3. Capital is an important catalyst of production. It finances increased labor, raw resources, or knowledge to produce a larger number of items or items with a higher value, creating superior levels of wealth. Capital by itself cannot be wealth.
4. Knowledge allows the production of increasingly complex, higher-wealth products. High-tech industries need input from thousands of highly educated and skilled specialists. Knowledge can therefore be a consequence of long experience doing a particular job.
These four input factors create wealth. Offshoring manufacturing and production moves the wealth creation process to those countries. In times when a knowledge economy prevails, offshoring outsources the knowledge and teaches it to a potential competitor, so it is always a bad idea in the long term.
Business Environment in a Sovereign Economic Model
«What’s in for me?» is the question most ask. For every rule and regulation, people and business evaluate the changed status quo and ask this question. While the government tries to use carrot and stick and to balance pros and cons with the interests of various stakeholders, the fact of life is that some will win and some will lose.
In state capitalism, the government takes ownership or majority control of companies in strategic sectors of the economy. This creates a big headache for private companies in that sector, who are asking what’s in it for them. If the state-owned enterprises are non-aggressive and compete fairly, not using specially biased laws in their favor, competition is normal, as with other private companies.

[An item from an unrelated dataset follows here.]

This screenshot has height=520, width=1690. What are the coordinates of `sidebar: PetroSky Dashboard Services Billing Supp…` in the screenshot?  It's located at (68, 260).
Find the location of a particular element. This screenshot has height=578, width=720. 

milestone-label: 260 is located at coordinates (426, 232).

They may sometimes even collaborate to create common tech or cooperate with foreign operations. In fair conditions, the government is interested in a tide that lifts all boats. This is the case in Russia, with Novatek as the largest LNG exporter and Lukoil as the second-largest oil company; both companies happily coexist with state giants Gazprom and RosNeft. On the contrary, if the government behaves aggressively and moves into some sectors, companies and their owners must drastically adapt. Some might even have to sell a majority stake or the entire company at a fair market price because they cannot resist the onslaught from the government.
In the Sovereign Economic Model, the economic KPI is wealth creation. The sectors producing wealth are agriculture (first sector of the economy), industry (second sector) and the knowledge economy (quaternary sector). Therefore, these fields will receive the most state support, effort, and attention. Industrialization, exports, and import substitution are policies meant to drive real production and thus the real economy. Consequently, the service sector will not get preferential treatment. Similar activities that do not bring prosperity to the country and its people are also excluded. Economic policies should favor large capital flows into wealth-creating industries and out of less productive ones. Inefficient industries and unproductive industries will suffer the most as the state limits and curtails them. Such a situation is noticeable in China, where the government has cut back on economic excesses, speculation, and other systemic imbalances.

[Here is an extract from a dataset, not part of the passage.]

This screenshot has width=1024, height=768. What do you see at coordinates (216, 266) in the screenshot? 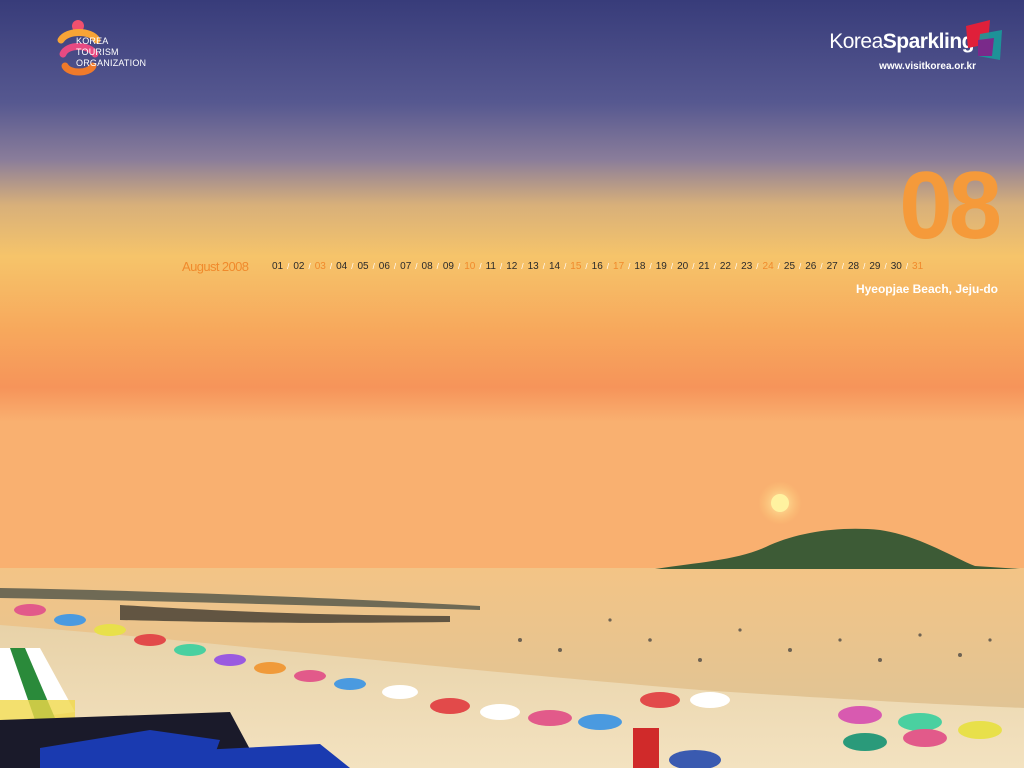
I see `month-label: August 2008` at bounding box center [216, 266].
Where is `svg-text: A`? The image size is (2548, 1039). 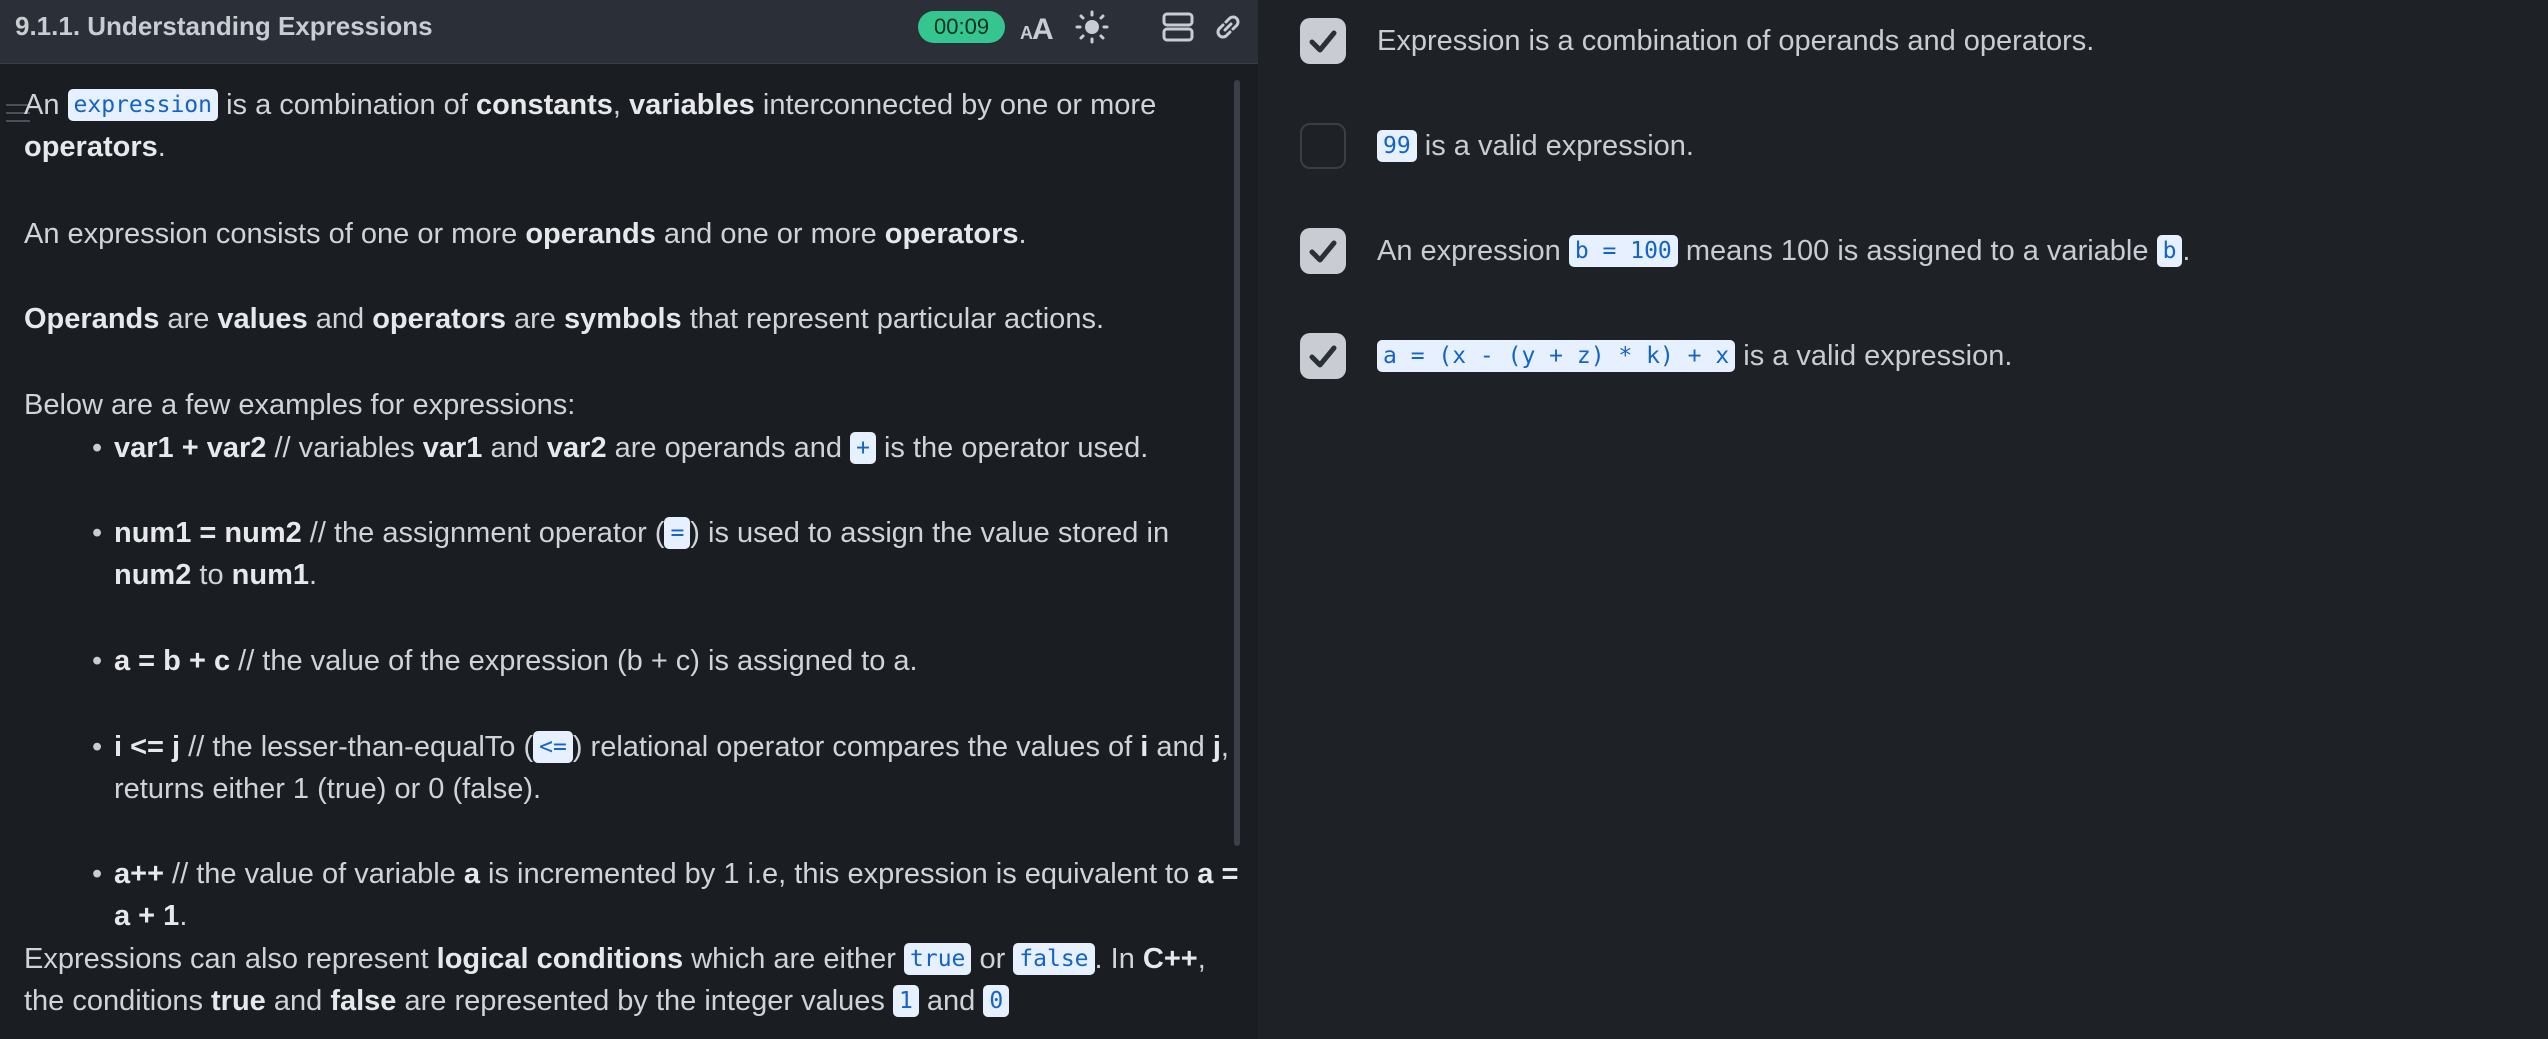
svg-text: A is located at coordinates (1043, 28).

Each rule change produces winners and losers. If a government implements economic policies favoring the wealth creation KPI, there will be a set of winners and losers.
The winners
• People will win as increasing employment and wider wealth distribution give them a more comfortable lifestyle.
• Governments will win as increased production brings greater tax revenue and consequently more well-balanced budgets.
• Agriculture, infrastructure, industry, and high tech will win as they will be the net receivers of government attention, subsidies, and lower taxes.
• The service industry will win as more people will have surplus wealth to spend on a variety of services, such as vacations, entertainment, and personal care.
The losers
• Companies relying on rent-seeking businesses will lose out against government.
• Financial services will lose as unproductive investments and mere accumulation will be curbed.
• Products and services promoting unproductive activities will be restricted.